Sous le rapport de leurs produits, les plantations de bordure peuvent se partager en trois classes : 1° celles productives de bois qui offrent souvent de grands avantages dans les pays où le bois n’est pas commun, sur les bords des rivières et ruisseaux et dans les terrains humides ou inondés, autour des herbages fréquentés par les bestiaux, sur les lisières des terres qui, naturellement très-sablonneuses, se dessécheraient trop, si l’ombre de ces plantations ne diminuait l’ardeur du soleil : c’est ce qui se voit dans le pays de Vaes en Belgique et ailleurs. Ces bordures peuvent former ou des haies. (Voy. tome I) ou des oseraies (Voy. l’art. Saule, tome IV), ou des taillis (Voy. Agric. forest. tome IV, ou enfin des têtards : ce sont des arbres qu’on étête à une plus ou moins grande hauteur de la surface du sol, et dont les rejets sont coupés rez tronc tous les 3, 4 ou 5 ans, pour faire des échalas, etc. ; les saules, les peupliers, les frênes, pour les lieux humides, les ormes, les chênes et bien d’autres qui ont été indiqués à leur article spécial, reçoivent cette utile destination.

2° Les bordures productives de fourrages ; les arbres qui donnent les meilleurs produits de ce genre ont été indiqués dans le chap. des Végétaux à fourrages (tome I). On peut y ajouter le Mûrier (V. ci-devant).

3" Les Plantations productives de fruits sont les plus importantes ; elles comprennent en 1re ligne les Pommiers, les Poiriers, les Noyers ; et en 2e ligne, ou pour certaines contrées seulement, les Cerisiers, les Pruniers, les Noisetiers, les Châtaigniers, les Amandiers, les Figuiers, les Oliviers, etc., dont la culture n’offre rien de spécial, ou dont il a été traité dans les articles précédens.

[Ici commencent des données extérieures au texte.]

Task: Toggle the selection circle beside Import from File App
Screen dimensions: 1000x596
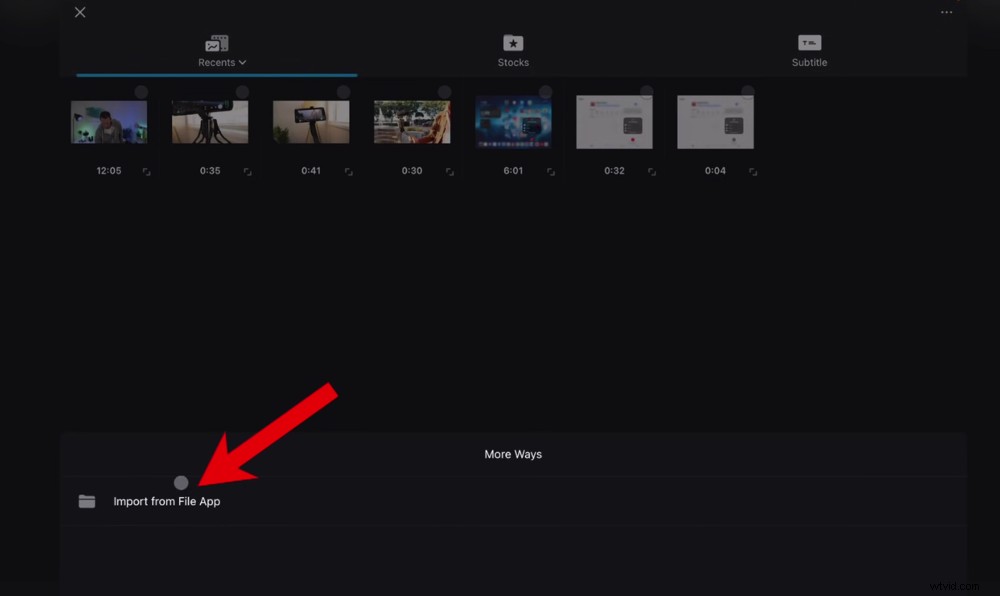Action: point(181,482)
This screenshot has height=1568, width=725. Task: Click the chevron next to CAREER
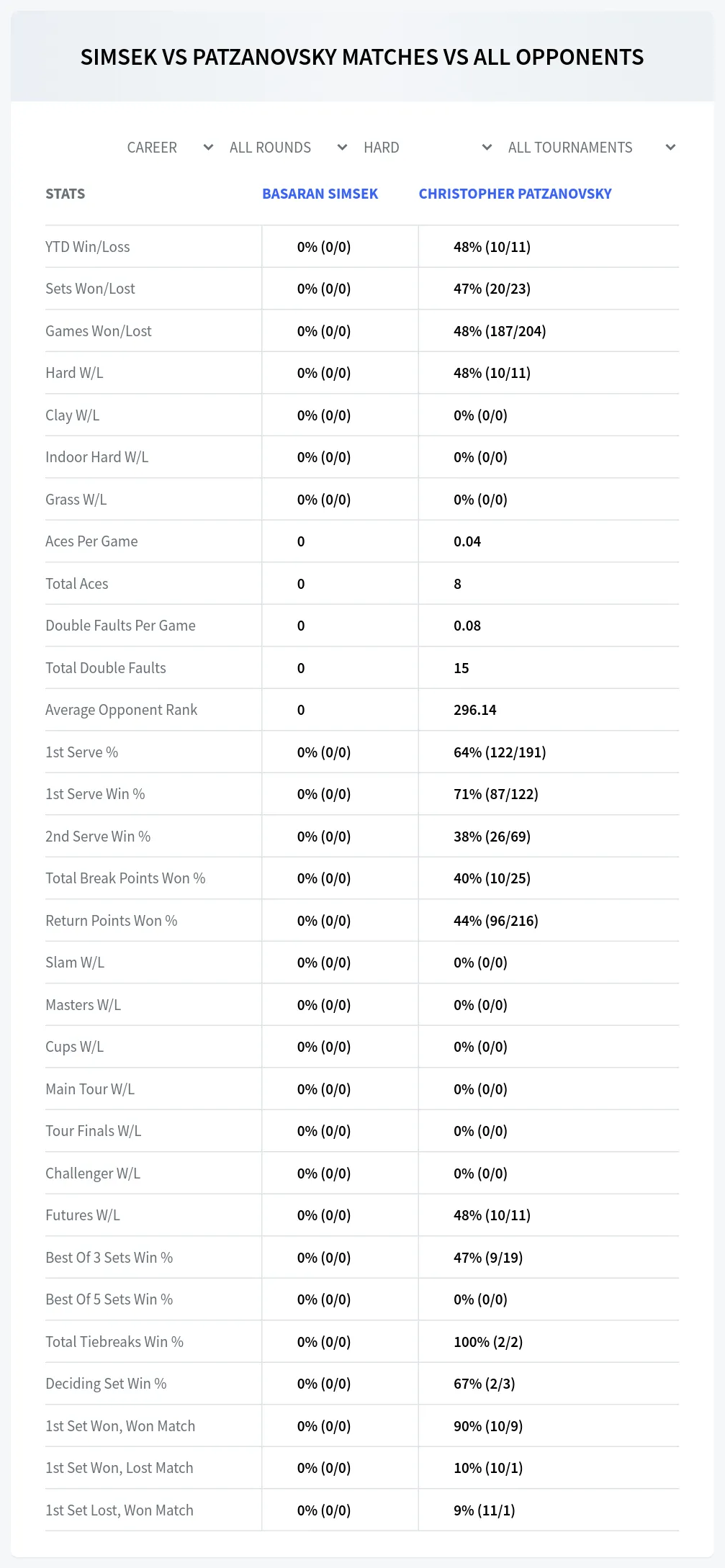coord(208,148)
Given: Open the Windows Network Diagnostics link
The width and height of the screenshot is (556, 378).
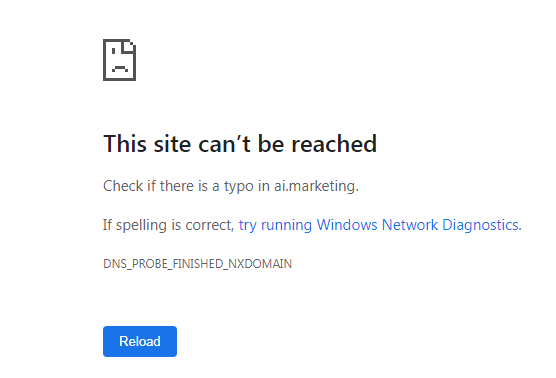Looking at the screenshot, I should [378, 225].
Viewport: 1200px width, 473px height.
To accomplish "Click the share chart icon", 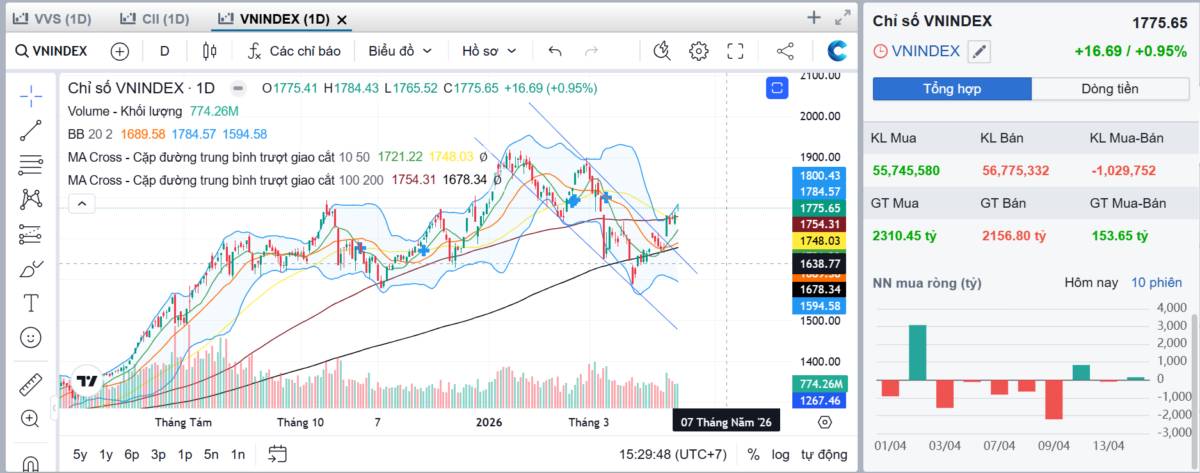I will click(x=785, y=51).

Les soins de formation et d’entretien d’un verger agreste varient selon les arbres qui le composent. Il en est de généraux qu’on doit appliquer à toutes ces plantations ; la sagacité du lecteur les discernera facilement dans les principaux articles qui précèdent, et où il était plus essentiel de ne pas les omettre. Il ne reste plus ici qu’à parler des insectes les plus nuisibles dans les vergers, et à indiquer les principaux moyens de les détruire.

Les insectes nuisibles dans les vergers sont très-nombreux ; mais c’est surtout à l’état de chenilles qu’ils exercent les plus grands ravages. L’une des plus désastreuses est celle du Bombyce commun (Bombyx chrysorrhoea, L.), longue de plus d’un pouce, qui désole presque tous les arbres, surtout les poiriers et pommiers ; elle se réunit en communauté dans des coques où elle passe l’hiver ; il faut donc écheniller avant qu’elle les quitte, entre février et mars, et par un temps froid et pluvieux qui force les chenilles à se tenir rassemblées. La chenille de l’hyémale (Phalæna brumata, L.) cause aussi d’extrêmes dégâts, certaines années, aux pommiers : on peut, ainsi que d’autres espèces, la faire tomber des branches en les frappant de coups secs et redoublés ; la fumée de paille mouillée qu’où brûle en y ajoutant des pincées de fleur de soufre, suffoque aussi cet insecte. La Noctuelle, les Chenilles Arpenteuses ou Géomètres, les Bombyces processionnaires, etc., sont encore fort nuisibles. — Beaucoup d’insectes Coléoptères, surtout des Charançons, Becmares, Rhynchènes, Attelabes, etc., exercent des ravages également redoutables sur les fruits de nos vergers, qu’il est fort difficile de préserver de leurs atteintes.